> Task objective:
Within these entries, which lines include the string "under"? Copy each one.

> Available data:
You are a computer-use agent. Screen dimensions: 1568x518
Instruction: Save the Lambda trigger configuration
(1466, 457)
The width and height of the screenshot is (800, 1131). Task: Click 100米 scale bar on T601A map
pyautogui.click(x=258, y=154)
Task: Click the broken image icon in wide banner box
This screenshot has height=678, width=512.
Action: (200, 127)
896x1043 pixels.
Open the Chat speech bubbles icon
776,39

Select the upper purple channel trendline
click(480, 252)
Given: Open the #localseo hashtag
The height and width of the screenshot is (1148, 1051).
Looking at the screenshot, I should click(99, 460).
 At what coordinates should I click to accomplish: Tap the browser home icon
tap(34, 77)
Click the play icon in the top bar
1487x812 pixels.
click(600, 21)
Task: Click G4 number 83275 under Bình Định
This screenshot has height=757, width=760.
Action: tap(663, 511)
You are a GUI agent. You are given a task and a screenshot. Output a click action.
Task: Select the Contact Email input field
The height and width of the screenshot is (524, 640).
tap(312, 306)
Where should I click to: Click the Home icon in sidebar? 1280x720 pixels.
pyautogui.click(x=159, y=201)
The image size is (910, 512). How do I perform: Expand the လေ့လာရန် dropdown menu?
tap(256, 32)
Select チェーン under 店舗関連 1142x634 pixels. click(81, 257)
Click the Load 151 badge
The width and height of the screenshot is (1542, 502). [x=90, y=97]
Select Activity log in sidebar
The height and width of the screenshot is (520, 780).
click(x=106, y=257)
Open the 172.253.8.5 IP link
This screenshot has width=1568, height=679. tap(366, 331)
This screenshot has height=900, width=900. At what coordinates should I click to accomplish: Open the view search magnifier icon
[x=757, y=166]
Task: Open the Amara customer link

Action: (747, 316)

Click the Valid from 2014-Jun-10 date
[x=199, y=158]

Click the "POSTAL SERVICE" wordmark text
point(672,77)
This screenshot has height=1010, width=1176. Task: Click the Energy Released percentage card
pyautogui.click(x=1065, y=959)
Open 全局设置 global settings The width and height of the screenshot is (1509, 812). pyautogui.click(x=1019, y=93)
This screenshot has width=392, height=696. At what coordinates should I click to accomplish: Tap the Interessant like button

> Written solution:
Task: Click G4 number 83275 under Bình Định
Select チェーン under 店舗関連 1142x634 pixels. click(81, 257)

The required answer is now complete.